In my view that is something that needs to change.
But even in the parliament is sovereign ruling we’re neither a republic nor what I would call a democracy.
Think about what happens in elections? You vote, for a person. Then they do whatever they do until the next election. How much voice do you actually have? You only get a referendum when Parliament decides to give you one. The whole Brexit campaign, that’s still going on by the way, showed exactly how little democracy we actually have on one hand. But then the spending promises in an effort to buy your votes with your money and your neighbour’s money show how much we do have on the other hand. We have just enough democracy for those in power to legitimise and maintain their power – not much more, and probably less.
I put to you another definition of democracy, one which we don’t enjoy now, but which I prefer. It’s much closer to pure republicanism, and it’s certainly libertarian…
How about we let each individual in the country make their own choices for themselves? Millions of little votes each day, manifested by the actions they take, in the direction they prefer. What, for instance, is more democratic than the free market – instead of cronyism and subsidy, each business transaction is a real-time vote in favour of a product or service, those who serve their customers best – they succeed, those who don’t – they fail. There is no coercion in this, no state or government picking winners and losers, there is just millions of individuals voting by choosing to do business or not. That to me is the ultimate democracy.

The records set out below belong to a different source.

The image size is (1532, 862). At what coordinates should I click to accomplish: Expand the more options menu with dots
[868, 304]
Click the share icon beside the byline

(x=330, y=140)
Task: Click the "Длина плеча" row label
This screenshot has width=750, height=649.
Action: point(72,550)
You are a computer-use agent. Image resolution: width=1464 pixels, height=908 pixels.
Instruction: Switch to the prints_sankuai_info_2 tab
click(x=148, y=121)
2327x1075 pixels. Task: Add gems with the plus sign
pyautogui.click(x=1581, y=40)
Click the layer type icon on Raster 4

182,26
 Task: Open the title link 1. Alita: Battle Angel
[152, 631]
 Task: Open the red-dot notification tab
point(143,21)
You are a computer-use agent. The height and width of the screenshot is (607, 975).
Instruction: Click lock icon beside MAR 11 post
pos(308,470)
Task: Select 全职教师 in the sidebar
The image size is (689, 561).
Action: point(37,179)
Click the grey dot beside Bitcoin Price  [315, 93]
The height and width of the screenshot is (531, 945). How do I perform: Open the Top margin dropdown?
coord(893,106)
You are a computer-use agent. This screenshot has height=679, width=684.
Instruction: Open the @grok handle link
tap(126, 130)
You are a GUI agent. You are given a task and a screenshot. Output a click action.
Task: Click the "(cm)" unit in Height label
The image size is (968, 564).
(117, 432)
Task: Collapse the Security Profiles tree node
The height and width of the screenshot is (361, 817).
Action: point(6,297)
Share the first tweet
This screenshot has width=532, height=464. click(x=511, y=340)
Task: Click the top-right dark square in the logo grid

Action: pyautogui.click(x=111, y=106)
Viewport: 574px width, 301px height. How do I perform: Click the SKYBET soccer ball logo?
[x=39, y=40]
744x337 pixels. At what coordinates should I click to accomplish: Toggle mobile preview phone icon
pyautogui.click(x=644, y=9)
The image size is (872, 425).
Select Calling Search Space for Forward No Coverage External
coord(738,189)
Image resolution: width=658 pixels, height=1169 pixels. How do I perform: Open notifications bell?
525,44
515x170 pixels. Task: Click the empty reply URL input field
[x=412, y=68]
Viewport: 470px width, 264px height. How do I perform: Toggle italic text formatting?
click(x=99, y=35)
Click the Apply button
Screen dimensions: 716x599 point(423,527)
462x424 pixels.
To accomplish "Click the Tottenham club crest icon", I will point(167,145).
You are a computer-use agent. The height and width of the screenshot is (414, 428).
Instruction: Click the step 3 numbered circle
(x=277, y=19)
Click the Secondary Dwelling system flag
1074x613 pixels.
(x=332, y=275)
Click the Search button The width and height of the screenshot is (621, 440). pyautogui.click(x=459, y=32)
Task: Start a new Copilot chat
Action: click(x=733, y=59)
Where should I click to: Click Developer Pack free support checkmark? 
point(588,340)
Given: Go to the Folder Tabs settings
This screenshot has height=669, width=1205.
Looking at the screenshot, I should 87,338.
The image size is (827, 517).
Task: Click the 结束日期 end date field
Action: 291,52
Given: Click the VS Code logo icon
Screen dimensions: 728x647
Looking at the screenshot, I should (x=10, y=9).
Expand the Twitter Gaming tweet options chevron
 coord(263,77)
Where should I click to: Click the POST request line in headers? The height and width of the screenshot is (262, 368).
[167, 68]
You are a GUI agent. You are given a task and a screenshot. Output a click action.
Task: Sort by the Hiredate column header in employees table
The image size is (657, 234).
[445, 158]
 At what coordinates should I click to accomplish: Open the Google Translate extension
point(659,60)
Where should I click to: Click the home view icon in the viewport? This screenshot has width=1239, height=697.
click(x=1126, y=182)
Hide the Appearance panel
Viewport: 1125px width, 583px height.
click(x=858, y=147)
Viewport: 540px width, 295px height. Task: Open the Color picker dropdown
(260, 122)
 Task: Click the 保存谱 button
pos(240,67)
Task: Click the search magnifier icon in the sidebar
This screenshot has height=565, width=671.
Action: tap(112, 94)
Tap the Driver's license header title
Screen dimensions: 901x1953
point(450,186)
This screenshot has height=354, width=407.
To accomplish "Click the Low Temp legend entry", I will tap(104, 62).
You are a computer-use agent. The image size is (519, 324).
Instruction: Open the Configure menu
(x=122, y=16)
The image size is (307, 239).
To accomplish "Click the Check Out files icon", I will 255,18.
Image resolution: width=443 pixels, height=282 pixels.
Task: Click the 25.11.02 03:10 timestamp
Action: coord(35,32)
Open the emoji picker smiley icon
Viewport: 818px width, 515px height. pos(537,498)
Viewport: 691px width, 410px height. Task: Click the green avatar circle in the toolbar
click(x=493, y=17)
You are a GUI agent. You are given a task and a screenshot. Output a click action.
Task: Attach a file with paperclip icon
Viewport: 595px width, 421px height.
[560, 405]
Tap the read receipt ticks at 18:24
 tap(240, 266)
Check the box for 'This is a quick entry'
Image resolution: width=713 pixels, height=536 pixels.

Each represents themselves, making choices they believe will help them meet their individual objectives in life.
We can have this. We can even have it here in the UK.
To achieve it we need to elect MPs who believe in this and are willing to start undoing things that have been done in the past. We need to shrink the size and reach and power of the state. Then, with all the state meddling gone, with all the trappings of former democratic decisions that represent people imposing their views on their neighbours in things that were none of their business, gone! Then we can have this.
To get it we need more people to understand the true nature of democracy, how in its really vital form it naturally exists when people are free in all of their free choices as sovereign individuals while protected in their life, liberty and property.
The unlimited government we currently experience robs people of these freedoms, ultimately limiting naturally occurring democracy to whatever Parliament permits while it overreaches and perverts the true purpose of law away from the defence of life, liberty, and property to maintaining and growing its own power.
On that basis, back to the question. No. We don’t live in a democracy. We must not be fooled by the fact we get to vote every so often. This is all theatre. What we currently experience as democracy is the activated perversion of the law, in which the power of the state increases as electors fight between themselves via the ballot box, who will be the next victim of the next perversion of the law.
I choose individual sovereignty and individual freedom – that is where real democracy is manifest, and nowhere else. Until we have that, we don’t live in a democracy.